Passed Legislature - 2014 Regular Session
State of Washington63rd Legislature2014 Regular Session

By Senate Ways & Means (originally sponsored by Senators Braun, Hatfield, Holmquist Newbry, and Hargrove)

READ FIRST TIME 02/11/14.   



     AN ACT Relating to providing enhanced payment to small rural hospitals that meet the criteria of a sole community hospital; amending RCW 74.09.5225; and creating a new section.

BE IT ENACTED BY THE LEGISLATURE OF THE STATE OF WASHINGTON:

NEW SECTION.  Sec. 1   The legislature finds that promoting a financially viable health care system in all parts of the state is a critical interest. The federal centers for medicare and medicaid services has recognized the crucial role hospitals play in providing care in rural areas by creating the sole community hospital program, which allows certain small rural hospitals to receive enhanced payments for medicare services. The legislature further finds that creating a similar reimbursement system for the state's medicaid program for sole community hospitals will promote the long-term financial viability of the rural health care system in those communities.

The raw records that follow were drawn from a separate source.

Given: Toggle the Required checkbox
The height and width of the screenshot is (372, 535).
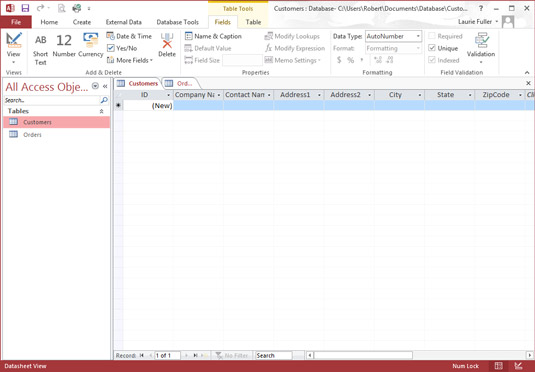Looking at the screenshot, I should click(432, 36).
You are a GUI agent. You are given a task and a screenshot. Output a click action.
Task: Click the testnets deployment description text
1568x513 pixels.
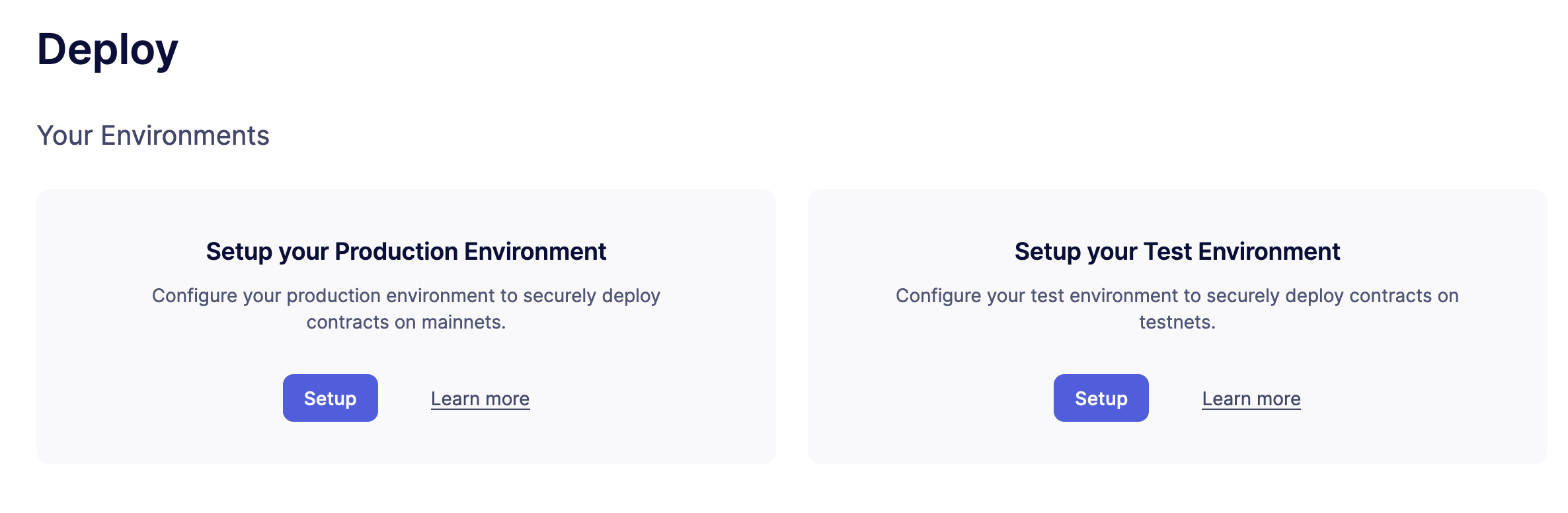[x=1177, y=309]
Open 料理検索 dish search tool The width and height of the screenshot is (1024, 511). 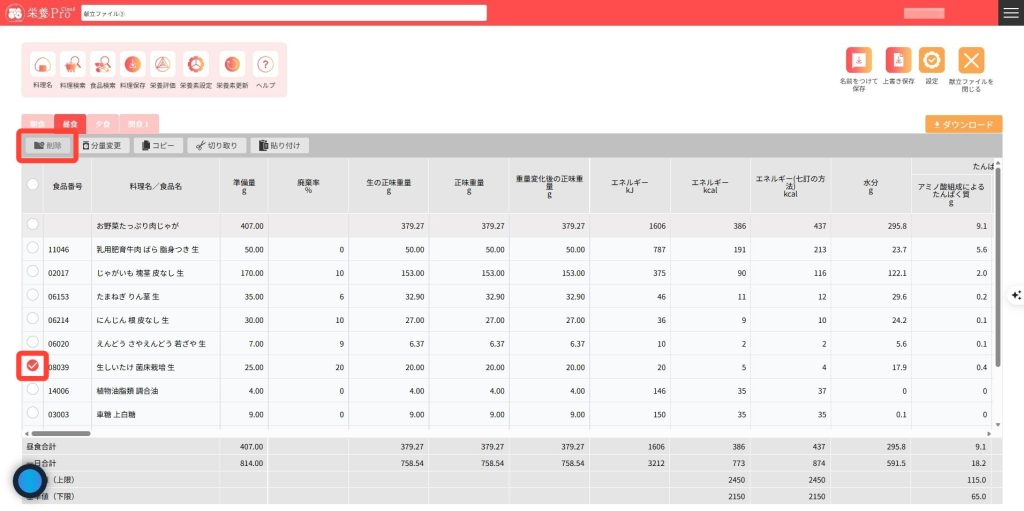coord(73,66)
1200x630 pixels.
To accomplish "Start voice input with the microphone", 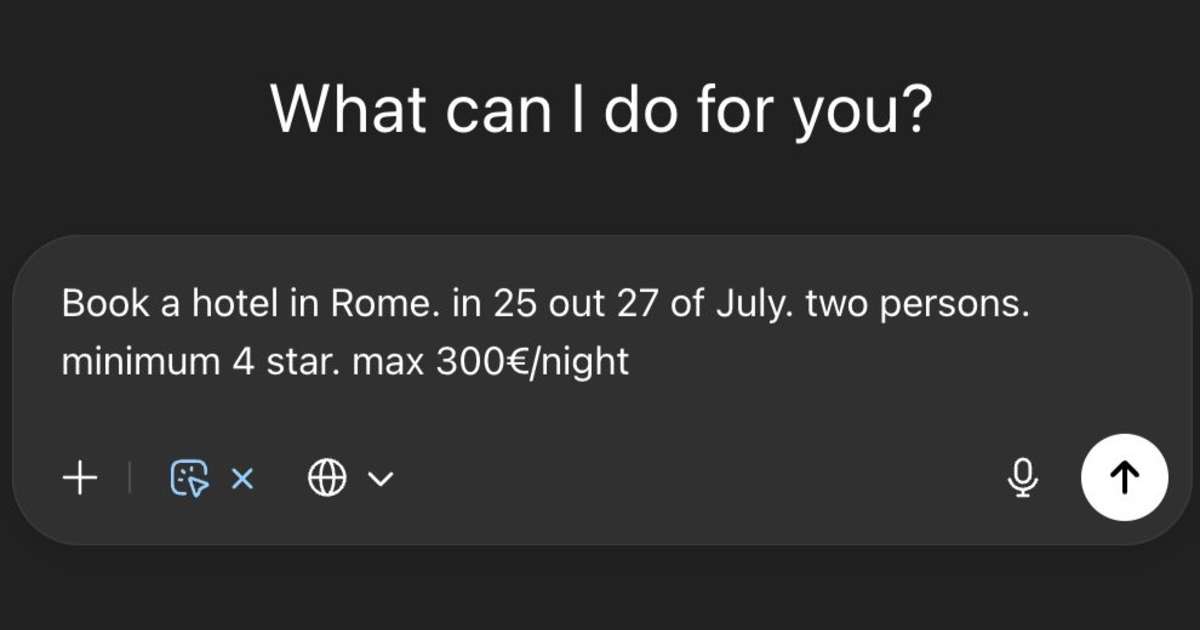I will (x=1022, y=478).
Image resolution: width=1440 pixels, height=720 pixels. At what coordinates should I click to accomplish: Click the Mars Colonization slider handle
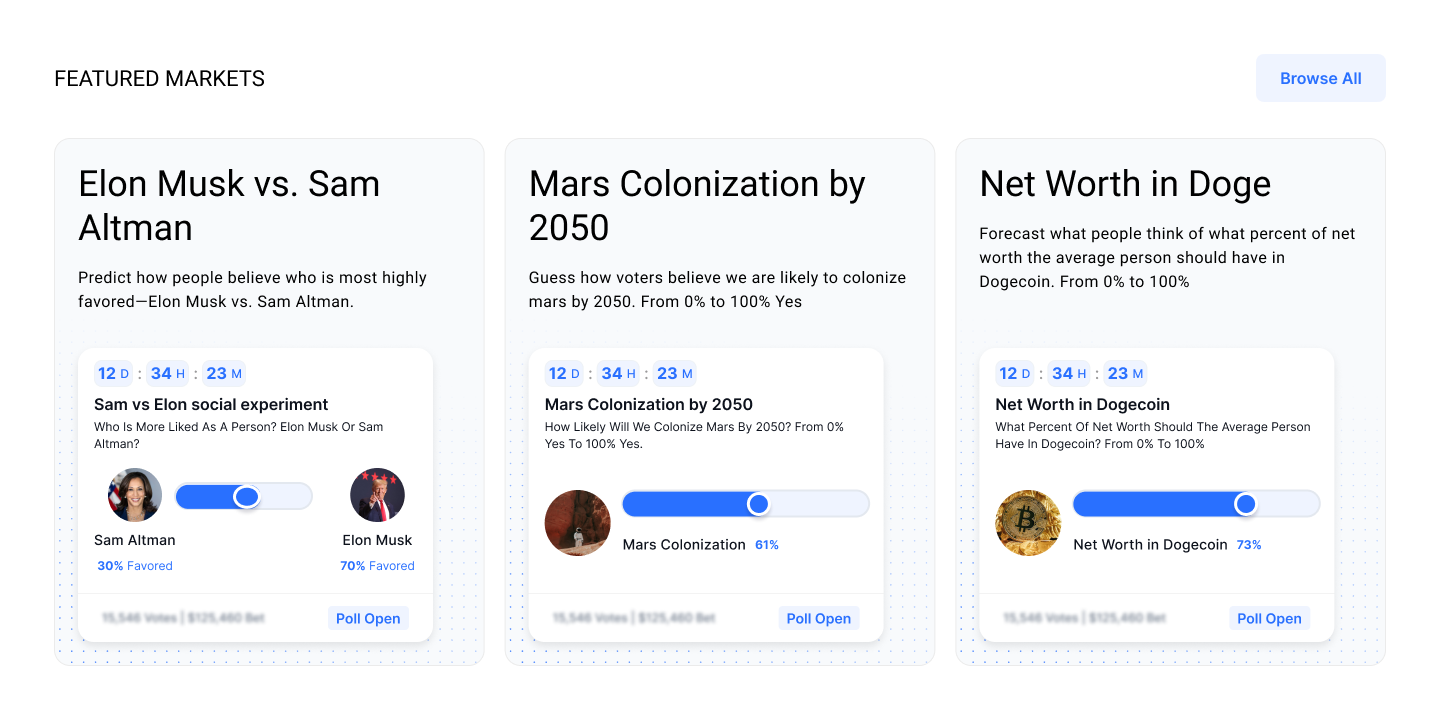(x=759, y=504)
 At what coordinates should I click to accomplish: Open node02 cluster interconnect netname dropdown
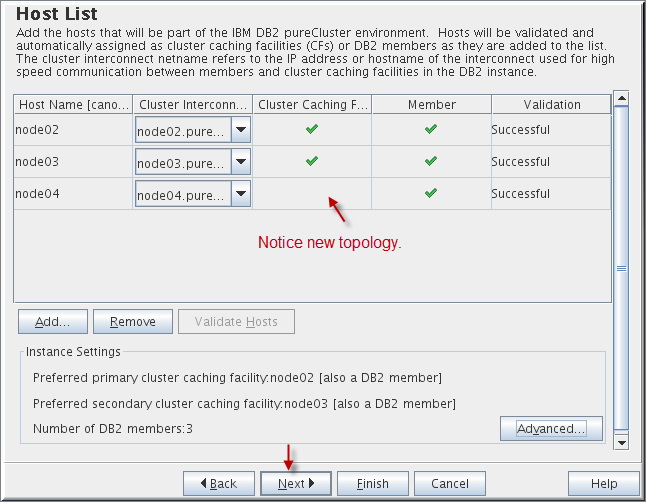click(241, 130)
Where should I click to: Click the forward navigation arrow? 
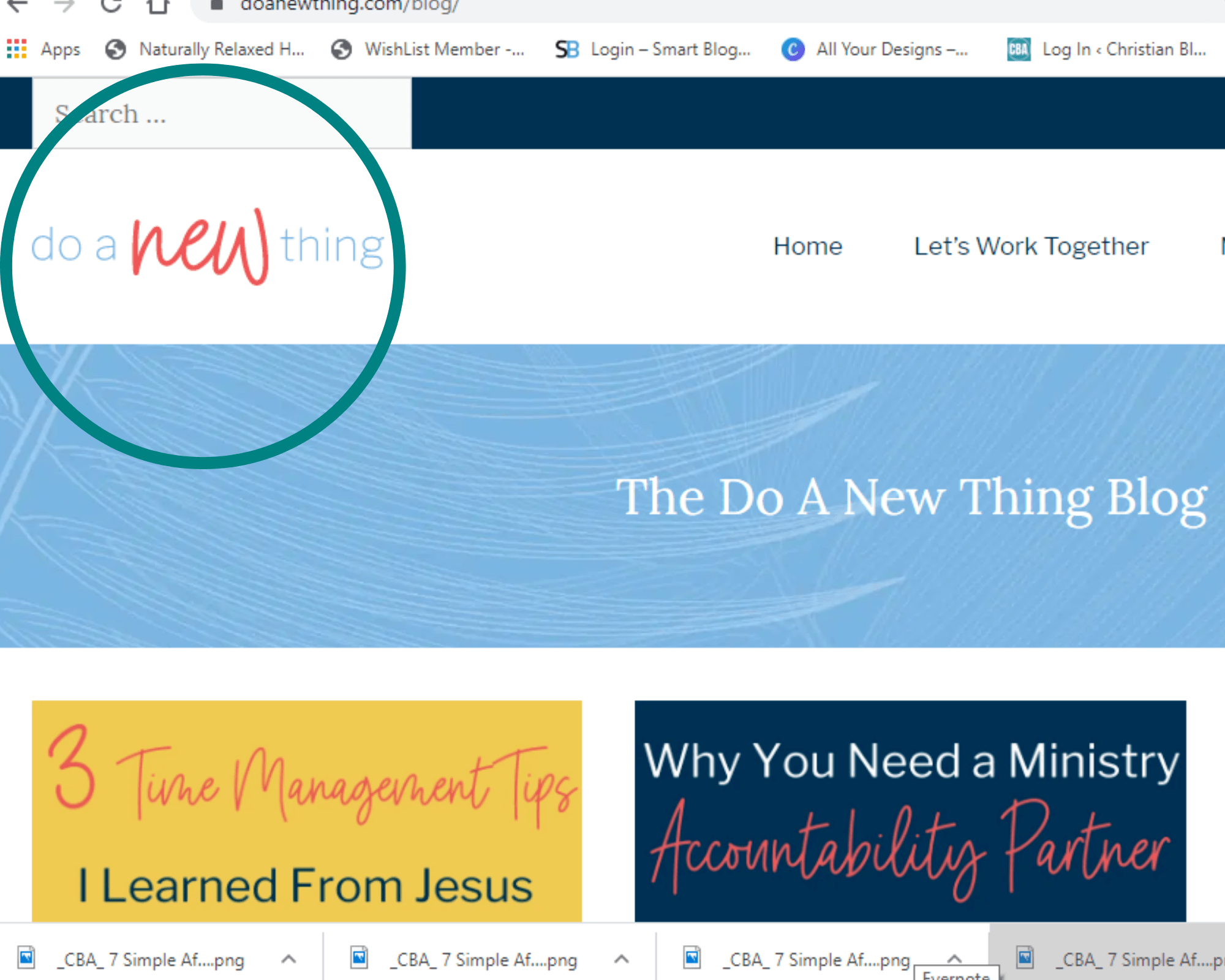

Sec. 2   RCW 74.09.5225 and 2011 1st sp.s. c 15 s 31 are each amended to read as follows:
     (1) Payments for recipients eligible for medical assistance programs under this chapter for services provided by hospitals, regardless of the beneficiary's managed care enrollment status, shall be made based on allowable costs incurred during the year, when services are provided by a rural hospital certified by the centers for medicare and medicaid services as a critical access hospital. Any additional payments made by the authority for the healthy options program shall be no more than the additional amounts per service paid under this section for other medical assistance programs.
     (2) Beginning on July 24, 2005, a moratorium shall be placed on additional hospital participation in critical access hospital payments under this section. However, rural hospitals that applied for certification to the centers for medicare and medicaid services prior to January 1, 2005, but have not yet completed the process or have not yet been approved for certification, remain eligible for medical assistance payments under this section.
     (3)(a) Beginning January 1, 2015, payments for recipients eligible for medical assistance programs under this chapter for services provided by a hospital, regardless of the beneficiary's managed care enrollment status, shall be increased to one hundred twenty-five percent of the hospital's fee-for-service rates, when services are provided by a rural hospital that:
     (i) Was certified by the centers for medicare and medicaid services as a sole community hospital as of January 1, 2013;
     (ii) Had a level III adult trauma service designation from the department of health as of January 1, 2014;
     (iii) Had less than one hundred fifty acute care licensed beds in fiscal year 2011; and
     (iv) Is owned and operated by the state or a political subdivision.
     (b) The enhanced payment rates under this subsection shall be considered the hospital's medicaid payment rate for purposes of any other state or private programs that pay hospitals according to medicaid payment rates.
     (c) Hospitals participating in the certified public expenditures program may not receive the increased reimbursement rates provided in this subsection (3) for inpatient services.